Moreover, I think there’s a good chance that by the time open source models are dangerous, we will have concrete evidence that they are dangerous (e.g. because we’ve already seen that unaligned proprietary models of the same scale are dangerous). This means that policy proposals of the shape “if [evidence of danger], then [policy]” get most of the safety benefit while also failing gracefully (i.e. not imposing excessive development costs) in worlds where the safety community is wrong about the pending dangers. Ideally, this means that such policies are easier to build consensus around.
This currently seems about right to me, i.e. that LLaMA-2 is a little bit worse than GPT-3.5 which came out 20 months ago.
Jeff Kaufman has written about a difference in norms between the computer security and biosecurity communities. In brief, while computer security norms encourage trying to break systems and disclosing vulnerabilities, biosecurity norms discourage open discussion of possible vulnerabilities. Jeff attributes this to a number of structural factors, including how difficult it can be to patch biosecurity vulnerabilities; it’s possible that threat models from open source AI have more in common with biorisk models, in which case we should instead model our defenses based on them. For more ctrl-f “cold sweat” here to read Kevin Esvelt discussing why he didn’t disclose the idea of a gene drive to anyone – not even his advisor – until he was sure that it was defense-dominant. (h/t to Max Nadeau for both of these references, and to most of the references to bio-related material that I link elsewhere.)
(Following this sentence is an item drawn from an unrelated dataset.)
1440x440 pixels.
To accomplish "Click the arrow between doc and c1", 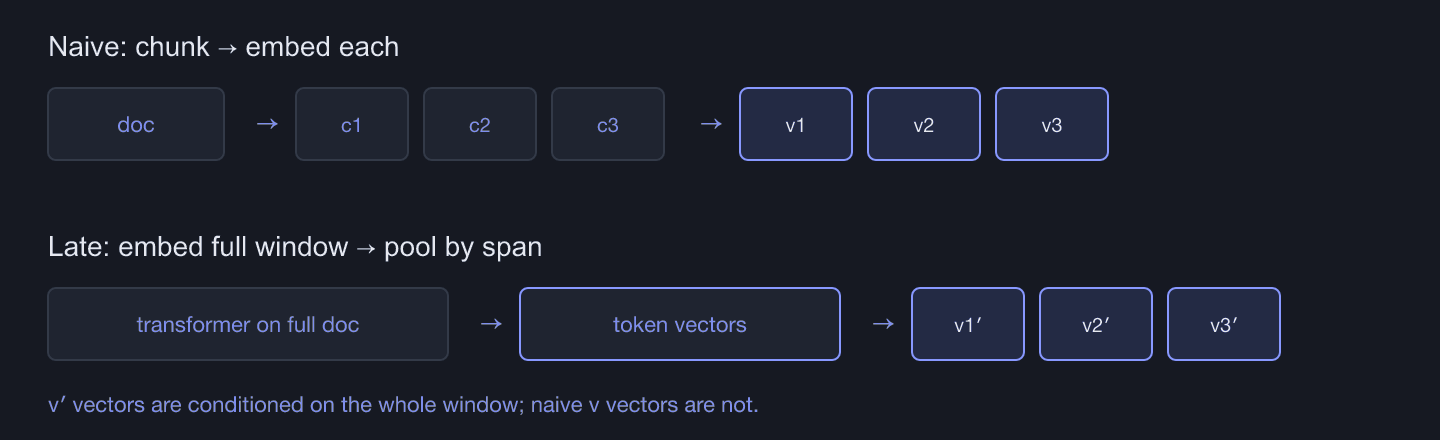I will click(x=266, y=124).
I expect some folks will want to argue about whether our cryptography is actually all that good, or point out that the words “relatively” and “mostly” in that sentence are concerning if you think that “we only get one shot” with AI. So let me preemptively clarify that I don't care too much about the precise success level of this protocol; I'm mostly using it as an illustrative analogy.
We can assume this because we’re dealing with the threat model of catastrophes caused by open source AI. If you think the first thing that kills us is misaligned proprietary AI systems, then you should focus on that threat model instead of open source AI.
This is the part of the protocol that I feel most nervous about; see bullet point 2 in the "Some uncertainties" section.
It’s shown here that a LLaMA-2 finetuned on virology data was useful for giving hackathon participants instructions for obtaining and releasing the reconstructed 1918 influenza virus. However, it’s not clear that this harm was novel – we don’t know how much worse the participants would have done given only access to the internet.
I've noticed that AI safety concerns have had a hard time gaining traction at MIT in particular, and one guess I have for what's going on is that the open source ideology is very influential at MIT, and all the open source people currently hate the AI safety people.